==== Passage provided
I tried the HD 630 graphics in my 7600k with BoTW via Cemu. The graphics were really screwey. it was like sepia and overbright. Most of the extra shadows were gone and one of the shader passes showed up as a black grid which would move and spread around like a music visualizer or something.

and enabling the GPU fencing hack, would allow it to hit 30fps-----and then it would crash.

*I should mention, I was able to hit 30fps with the HD630, because my ram is fast and I overclocked the HD630 to 1500mhz >_>

well sure but Nvidia’s OpenGL driver is already proactive enough that no one has succeeded in writing Vulkan code that really outperforms it

Hmm, I guess you’re referring to this: https://www.pcgamer.com/doom-benchmarks-return-vulkan-vs-opengl/2/#article-body . I’d be interested to know what’s going on there. I suspect there’s a complicated story behind it.

Maybe Nvidia contorted their hardware to better support the quirks of OpenGL while AMD said screw that nonsense and invented Mantle. Or Nvidia’s OpenCL tech gave it powerful primitives to improve OpenGL performance. Or AMD’s Vulkan driver is better than NVidia’s because they derived it from their Mantle driver. Or all at once or none of those.
========
==== Provided material
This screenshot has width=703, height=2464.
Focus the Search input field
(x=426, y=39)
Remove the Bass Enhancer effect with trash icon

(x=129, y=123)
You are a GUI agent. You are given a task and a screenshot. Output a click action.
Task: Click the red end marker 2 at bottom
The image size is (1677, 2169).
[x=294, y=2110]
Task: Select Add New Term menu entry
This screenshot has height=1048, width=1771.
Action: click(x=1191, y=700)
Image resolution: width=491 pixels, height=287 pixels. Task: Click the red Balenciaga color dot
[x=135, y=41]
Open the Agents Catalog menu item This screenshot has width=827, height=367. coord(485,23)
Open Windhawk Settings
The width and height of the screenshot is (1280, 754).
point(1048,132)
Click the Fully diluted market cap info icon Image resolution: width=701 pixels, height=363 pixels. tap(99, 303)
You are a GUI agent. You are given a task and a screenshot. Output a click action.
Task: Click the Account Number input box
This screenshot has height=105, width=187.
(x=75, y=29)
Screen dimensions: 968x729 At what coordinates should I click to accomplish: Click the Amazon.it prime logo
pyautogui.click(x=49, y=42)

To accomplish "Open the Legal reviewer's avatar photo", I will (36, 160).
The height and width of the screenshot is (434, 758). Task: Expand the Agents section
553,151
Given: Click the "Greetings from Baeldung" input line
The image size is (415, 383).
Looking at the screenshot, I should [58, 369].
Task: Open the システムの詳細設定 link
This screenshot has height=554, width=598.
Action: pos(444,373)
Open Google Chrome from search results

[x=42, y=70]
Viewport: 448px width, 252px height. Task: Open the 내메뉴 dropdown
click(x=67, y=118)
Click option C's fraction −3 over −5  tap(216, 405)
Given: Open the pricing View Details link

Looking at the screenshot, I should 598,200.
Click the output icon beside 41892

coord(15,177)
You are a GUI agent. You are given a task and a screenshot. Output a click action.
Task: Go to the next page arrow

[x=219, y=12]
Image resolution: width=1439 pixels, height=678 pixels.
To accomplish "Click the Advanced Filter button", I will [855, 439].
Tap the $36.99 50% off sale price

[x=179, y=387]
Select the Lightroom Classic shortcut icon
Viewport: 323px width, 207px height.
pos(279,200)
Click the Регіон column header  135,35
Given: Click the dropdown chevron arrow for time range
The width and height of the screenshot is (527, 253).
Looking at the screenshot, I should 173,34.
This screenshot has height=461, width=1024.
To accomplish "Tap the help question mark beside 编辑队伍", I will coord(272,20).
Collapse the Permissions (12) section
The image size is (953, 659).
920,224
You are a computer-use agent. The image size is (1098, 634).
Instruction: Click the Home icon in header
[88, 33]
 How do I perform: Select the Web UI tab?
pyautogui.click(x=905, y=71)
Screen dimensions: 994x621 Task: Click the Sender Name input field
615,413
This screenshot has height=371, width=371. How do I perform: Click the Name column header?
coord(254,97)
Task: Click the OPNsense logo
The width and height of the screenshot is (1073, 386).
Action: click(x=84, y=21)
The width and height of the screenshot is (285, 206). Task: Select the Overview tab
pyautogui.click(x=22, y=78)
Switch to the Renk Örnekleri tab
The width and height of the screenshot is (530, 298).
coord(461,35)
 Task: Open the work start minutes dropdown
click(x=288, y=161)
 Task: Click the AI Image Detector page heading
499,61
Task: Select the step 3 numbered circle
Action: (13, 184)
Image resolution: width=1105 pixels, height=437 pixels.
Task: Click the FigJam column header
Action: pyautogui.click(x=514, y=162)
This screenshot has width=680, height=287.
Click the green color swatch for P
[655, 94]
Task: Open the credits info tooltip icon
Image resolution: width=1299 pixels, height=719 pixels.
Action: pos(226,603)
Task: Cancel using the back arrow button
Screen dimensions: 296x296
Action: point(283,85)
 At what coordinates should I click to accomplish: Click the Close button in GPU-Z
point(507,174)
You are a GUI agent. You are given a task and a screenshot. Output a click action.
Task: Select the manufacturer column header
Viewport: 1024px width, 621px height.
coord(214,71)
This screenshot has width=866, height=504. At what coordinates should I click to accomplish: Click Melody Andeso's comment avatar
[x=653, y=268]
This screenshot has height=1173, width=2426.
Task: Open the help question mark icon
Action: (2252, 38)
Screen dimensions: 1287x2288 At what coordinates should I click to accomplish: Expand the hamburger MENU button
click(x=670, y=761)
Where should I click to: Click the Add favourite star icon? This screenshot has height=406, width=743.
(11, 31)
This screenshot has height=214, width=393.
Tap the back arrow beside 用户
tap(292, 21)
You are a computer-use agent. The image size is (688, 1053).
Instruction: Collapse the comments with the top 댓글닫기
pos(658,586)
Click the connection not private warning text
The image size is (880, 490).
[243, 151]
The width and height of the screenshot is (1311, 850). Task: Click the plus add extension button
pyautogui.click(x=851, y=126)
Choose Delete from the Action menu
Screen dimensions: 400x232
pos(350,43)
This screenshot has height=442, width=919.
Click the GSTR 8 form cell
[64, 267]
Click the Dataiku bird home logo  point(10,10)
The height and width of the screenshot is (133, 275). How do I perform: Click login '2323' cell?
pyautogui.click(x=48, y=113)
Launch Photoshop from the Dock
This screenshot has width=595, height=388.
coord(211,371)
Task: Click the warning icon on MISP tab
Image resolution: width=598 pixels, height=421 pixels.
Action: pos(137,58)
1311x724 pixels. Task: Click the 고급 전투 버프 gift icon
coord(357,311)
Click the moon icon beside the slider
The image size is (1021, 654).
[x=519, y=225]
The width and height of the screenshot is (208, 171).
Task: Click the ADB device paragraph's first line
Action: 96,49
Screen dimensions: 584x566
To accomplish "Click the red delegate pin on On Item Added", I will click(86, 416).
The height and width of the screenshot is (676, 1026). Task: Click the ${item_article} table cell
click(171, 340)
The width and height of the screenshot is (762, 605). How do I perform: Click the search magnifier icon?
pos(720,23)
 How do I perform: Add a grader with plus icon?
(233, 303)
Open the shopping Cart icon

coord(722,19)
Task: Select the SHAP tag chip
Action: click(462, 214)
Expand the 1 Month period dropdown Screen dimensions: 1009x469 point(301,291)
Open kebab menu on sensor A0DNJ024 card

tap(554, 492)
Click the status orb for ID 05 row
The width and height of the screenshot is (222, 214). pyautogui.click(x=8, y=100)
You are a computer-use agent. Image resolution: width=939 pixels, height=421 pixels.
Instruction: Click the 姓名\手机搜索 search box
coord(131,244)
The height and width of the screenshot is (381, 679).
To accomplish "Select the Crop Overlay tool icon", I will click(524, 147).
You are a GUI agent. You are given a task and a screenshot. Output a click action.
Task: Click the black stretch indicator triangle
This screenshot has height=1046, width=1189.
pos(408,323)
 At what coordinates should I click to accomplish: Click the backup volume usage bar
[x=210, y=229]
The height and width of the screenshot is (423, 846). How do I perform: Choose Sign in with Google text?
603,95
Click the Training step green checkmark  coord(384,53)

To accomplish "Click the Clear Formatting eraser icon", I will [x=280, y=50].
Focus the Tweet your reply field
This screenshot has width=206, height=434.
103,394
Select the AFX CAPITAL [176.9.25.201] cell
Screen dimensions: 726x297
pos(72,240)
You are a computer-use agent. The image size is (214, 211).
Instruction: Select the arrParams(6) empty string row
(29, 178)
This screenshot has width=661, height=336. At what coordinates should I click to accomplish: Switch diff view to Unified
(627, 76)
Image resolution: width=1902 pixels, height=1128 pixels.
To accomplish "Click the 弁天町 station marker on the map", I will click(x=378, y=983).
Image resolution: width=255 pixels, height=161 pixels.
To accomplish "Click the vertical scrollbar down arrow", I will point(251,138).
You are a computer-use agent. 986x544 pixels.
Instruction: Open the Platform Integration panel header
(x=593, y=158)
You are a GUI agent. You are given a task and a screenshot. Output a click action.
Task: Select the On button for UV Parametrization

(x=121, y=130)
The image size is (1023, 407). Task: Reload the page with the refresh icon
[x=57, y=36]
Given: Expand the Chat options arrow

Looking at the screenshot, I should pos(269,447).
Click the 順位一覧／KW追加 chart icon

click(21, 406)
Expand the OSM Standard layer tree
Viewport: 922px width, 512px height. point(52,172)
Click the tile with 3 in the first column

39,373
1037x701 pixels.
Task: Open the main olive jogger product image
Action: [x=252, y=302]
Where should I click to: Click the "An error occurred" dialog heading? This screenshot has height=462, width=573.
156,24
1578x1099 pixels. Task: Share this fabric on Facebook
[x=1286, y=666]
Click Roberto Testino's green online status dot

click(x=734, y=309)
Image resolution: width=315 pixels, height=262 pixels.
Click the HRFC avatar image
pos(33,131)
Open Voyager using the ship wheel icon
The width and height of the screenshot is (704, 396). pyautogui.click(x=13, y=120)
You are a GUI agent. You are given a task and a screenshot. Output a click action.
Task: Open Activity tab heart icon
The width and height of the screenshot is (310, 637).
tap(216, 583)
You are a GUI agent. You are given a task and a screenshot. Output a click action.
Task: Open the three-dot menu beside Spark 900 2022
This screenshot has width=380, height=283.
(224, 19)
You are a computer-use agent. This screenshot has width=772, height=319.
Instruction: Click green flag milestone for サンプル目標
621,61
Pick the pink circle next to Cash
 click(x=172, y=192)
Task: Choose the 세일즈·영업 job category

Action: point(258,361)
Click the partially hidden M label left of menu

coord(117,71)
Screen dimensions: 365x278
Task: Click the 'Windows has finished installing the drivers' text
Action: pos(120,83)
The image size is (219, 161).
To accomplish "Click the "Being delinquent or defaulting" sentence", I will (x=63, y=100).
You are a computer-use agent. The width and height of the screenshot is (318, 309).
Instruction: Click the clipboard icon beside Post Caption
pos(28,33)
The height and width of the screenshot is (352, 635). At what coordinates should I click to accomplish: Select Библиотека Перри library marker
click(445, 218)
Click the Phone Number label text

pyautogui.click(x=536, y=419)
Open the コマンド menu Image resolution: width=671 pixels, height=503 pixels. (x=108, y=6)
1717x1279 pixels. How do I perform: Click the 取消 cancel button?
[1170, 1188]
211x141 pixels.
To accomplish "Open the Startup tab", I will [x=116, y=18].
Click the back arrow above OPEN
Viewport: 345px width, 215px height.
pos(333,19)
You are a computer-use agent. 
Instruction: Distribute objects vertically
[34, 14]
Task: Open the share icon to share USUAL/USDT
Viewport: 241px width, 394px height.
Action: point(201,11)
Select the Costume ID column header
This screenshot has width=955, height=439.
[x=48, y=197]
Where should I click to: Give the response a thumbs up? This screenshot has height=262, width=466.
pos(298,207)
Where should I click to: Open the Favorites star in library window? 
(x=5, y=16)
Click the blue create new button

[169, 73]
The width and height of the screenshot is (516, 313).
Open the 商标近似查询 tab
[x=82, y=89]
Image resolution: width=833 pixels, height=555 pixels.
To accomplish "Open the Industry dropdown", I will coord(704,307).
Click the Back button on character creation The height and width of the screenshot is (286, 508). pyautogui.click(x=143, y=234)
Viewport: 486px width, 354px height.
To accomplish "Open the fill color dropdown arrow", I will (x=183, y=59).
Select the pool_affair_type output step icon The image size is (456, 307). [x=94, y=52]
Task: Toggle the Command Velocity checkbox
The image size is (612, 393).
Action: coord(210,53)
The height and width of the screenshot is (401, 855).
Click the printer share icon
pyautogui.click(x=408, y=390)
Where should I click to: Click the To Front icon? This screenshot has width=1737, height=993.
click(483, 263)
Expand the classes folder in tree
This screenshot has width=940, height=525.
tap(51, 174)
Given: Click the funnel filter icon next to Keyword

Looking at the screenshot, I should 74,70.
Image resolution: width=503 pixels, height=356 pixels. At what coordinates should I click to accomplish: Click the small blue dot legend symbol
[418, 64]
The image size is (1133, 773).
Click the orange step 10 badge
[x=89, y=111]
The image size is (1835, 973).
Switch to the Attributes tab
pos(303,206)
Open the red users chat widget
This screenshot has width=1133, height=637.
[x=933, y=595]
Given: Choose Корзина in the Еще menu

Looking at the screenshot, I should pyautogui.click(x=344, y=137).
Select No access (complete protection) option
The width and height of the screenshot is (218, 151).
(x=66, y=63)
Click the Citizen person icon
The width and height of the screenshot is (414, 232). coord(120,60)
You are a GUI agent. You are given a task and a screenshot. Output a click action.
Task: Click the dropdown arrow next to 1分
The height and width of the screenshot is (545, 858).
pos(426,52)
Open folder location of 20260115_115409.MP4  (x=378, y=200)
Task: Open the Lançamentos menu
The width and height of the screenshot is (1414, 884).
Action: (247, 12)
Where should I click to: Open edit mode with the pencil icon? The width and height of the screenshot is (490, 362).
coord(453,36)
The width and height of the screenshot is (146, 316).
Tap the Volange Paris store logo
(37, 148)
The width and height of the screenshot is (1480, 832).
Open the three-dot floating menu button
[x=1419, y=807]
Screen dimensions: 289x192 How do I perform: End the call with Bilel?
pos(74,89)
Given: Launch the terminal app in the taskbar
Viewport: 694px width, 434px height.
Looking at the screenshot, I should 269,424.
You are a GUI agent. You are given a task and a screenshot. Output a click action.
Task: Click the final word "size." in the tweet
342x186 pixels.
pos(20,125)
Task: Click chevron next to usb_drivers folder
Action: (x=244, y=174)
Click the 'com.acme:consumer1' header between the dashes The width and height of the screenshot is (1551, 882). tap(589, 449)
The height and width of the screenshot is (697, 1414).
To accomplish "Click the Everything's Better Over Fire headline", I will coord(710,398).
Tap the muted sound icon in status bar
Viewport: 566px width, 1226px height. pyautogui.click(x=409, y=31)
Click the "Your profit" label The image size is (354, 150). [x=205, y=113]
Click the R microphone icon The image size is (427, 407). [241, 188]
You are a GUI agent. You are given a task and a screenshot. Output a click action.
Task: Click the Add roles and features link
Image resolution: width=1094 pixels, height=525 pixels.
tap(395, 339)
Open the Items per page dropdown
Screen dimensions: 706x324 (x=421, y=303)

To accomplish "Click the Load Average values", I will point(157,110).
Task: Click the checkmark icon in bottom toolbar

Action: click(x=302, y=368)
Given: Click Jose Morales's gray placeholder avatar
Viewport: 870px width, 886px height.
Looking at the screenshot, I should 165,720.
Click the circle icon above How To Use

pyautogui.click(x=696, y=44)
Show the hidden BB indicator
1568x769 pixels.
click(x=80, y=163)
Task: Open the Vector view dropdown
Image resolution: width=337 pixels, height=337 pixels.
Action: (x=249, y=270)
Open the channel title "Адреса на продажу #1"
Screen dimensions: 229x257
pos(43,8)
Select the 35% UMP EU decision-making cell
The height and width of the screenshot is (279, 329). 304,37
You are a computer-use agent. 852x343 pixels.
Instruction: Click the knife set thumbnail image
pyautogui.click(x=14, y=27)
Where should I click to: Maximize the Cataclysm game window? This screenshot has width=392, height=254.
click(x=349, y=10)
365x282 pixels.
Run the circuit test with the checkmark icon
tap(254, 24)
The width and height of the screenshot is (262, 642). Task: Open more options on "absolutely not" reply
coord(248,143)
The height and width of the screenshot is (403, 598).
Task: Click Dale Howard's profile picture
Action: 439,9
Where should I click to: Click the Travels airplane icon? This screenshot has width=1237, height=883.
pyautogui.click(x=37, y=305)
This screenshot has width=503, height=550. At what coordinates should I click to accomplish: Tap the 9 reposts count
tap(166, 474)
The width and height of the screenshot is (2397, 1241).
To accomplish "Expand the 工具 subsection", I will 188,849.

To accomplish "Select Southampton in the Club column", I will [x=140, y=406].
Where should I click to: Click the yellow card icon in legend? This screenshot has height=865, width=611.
========
• **Instructions to follow**
Quote the graphics discussion word for word, starting at "I tried the" and ending at "story behind it.".

• **The answer**
I tried the HD 630 graphics in my 7600k with BoTW via Cemu. The graphics were really screwey. it was like sepia and overbright. Most of the extra shadows were gone and one of the shader passes showed up as a black grid which would move and spread around like a music visualizer or something.

and enabling the GPU fencing hack, would allow it to hit 30fps-----and then it would crash.

*I should mention, I was able to hit 30fps with the HD630, because my ram is fast and I overclocked the HD630 to 1500mhz >_>

well sure but Nvidia’s OpenGL driver is already proactive enough that no one has succeeded in writing Vulkan code that really outperforms it

Hmm, I guess you’re referring to this: https://www.pcgamer.com/doom-benchmarks-return-vulkan-vs-opengl/2/#article-body . I’d be interested to know what’s going on there. I suspect there’s a complicated story behind it.